Historically Thinking

Historically Thinking


Episode 225: Noble Volunteers, or, The British Soldier in the American Revolution

September 27, 2021

Sometimes Americans are pretty sure that they know a few things about the British soldiers who fought in the American Revolution. A list of them probably is something like this:

They were the scum of the earth, scraped from the London gutter and the prisons to unwillingly serve in America
They were stupid, so stupid that they obligingly wore red coats and stood in long lines, the easier to be shot by clever Americans who hid behind trees and rocks
They had no idea how to fire their guns, and when they did they always missed
They plundered and looted and deserted as often as they could, when they weren’t drunk
As punishment they were flogged until they were dead.

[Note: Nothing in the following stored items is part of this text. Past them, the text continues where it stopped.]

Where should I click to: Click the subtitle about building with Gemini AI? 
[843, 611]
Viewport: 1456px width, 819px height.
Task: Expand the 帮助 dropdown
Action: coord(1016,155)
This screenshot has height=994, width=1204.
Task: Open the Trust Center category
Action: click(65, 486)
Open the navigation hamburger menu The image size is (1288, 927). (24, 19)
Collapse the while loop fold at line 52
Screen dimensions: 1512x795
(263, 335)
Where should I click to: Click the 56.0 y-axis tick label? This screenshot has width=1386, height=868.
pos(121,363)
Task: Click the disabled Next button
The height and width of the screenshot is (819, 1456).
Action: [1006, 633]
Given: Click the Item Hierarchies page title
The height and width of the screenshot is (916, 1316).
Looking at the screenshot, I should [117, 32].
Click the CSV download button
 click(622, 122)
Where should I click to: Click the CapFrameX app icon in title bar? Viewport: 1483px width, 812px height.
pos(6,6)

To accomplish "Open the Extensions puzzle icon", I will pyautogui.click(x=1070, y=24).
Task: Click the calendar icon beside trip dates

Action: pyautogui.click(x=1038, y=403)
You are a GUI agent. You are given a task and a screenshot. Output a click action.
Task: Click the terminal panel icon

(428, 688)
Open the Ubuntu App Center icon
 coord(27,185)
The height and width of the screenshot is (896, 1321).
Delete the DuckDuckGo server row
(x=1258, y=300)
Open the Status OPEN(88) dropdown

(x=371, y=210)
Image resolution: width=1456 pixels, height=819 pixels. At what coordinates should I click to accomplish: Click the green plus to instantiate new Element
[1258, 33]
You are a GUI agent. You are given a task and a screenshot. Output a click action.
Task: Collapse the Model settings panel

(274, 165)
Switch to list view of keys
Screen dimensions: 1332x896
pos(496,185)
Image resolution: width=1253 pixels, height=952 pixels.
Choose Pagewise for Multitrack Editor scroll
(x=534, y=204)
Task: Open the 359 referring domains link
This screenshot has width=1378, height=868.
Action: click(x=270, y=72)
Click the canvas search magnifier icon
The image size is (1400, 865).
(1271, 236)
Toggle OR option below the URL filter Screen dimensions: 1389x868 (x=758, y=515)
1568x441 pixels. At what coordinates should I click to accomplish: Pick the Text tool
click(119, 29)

Just about every one of those concepts is wrong, as Don Hagist explains in his book Noble Volunteers: The British Soldiers Who Fought the American Revolution. He has written several previous books on the British Army of the American Revolution, as well as The Revolution's Last Men: The Soldiers Behind the Photographs. In addition to writing, and his day job, he is the editor of the Journal of the American Revolution. Don was previously on the podcast to talk about flogging and punishment, in a “Behind the Book” episode of the podcast (Behind the Book 6: The Floggings Will Continue Until Morale Improves), when I sought to discover whether Daniel Morgan could have actually been given the punishment of five hundred lashes, and whether or not that should have been a death sentence.